Hot temperatures in cities and towns are not experienced the same by residents. Neighborhoods with more minority residents (especially), neighborhoods with lower-income residents, and neighborhoods with residents with lower education levels “experience hotter temperatures during summer heatwaves than nearby white residents” and residents with higher incomes and more formal education. This trend has been documented for years in major cities but research also shows that it happens even in small towns.

These racial and class disparities exist because non-white and/or lower-income, less-educated neighborhoods tend to be more densely built up with buildings and pavement that trap heat and have fewer trees and green spaces to cool the landscape.

Living and working in areas with high heat and, importantly, being unable to find significant relief from the heat has a major and growing impact on health and productivity, as well as energy use, energy needs, and a myriad of other factors. As heat waves get worse all over the world, these disparities in urban life can threaten the very habitability and functionality of cities.

Featured article (this article has been added to the Science Primary Literature database):

*Benz, S. A., & Burney, J. A. (2021). Widespread race and class disparities in surface urban heat extremes across the United States. Earth’s Future, 9, e2021EF002016. [PDF] [Cited by]

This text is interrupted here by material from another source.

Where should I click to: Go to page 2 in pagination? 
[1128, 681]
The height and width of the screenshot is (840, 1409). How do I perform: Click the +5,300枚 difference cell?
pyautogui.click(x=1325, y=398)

“Here we use remotely sensed land surface temperature measurements to explore the distribution of the United States’ urban heating burden, both at high resolution (within cities or counties) and at scale (across the whole contiguous United States). While a rich literature has documented neighborhood-level disparities in urban heat exposures in individual cities, data constraints have precluded comparisons across locations. Here, drawing on urban temperature anomalies during extreme summer surface temperature events from all 1,056 US counties with more than 10 developed census tracts, we find that the poorest tracts (and those with lowest average education levels) within a county are significantly hotter than the richest (and more educated) neighborhoods for 76% of these counties (54% for education); we also find that neighborhoods with higher Black, Hispanic, and Asian population shares are hotter than the more White, non-Hispanic areas in each county. This holds in counties with both large and small spreads in these population shares, and for 71% of all counties the significant racial urban heat disparities persist even when adjusting for income. Although individual locations have different histories that have contributed to race- and class-based geographies, we find that the physical features of the urban environments driving these surface heat exposure gradients are fairly uniform across the country. Systematically, the disproportionate heat surface exposures faced by minority communities are due to more built-up neighborhoods, less vegetation, and—to a lesser extent—higher population density.”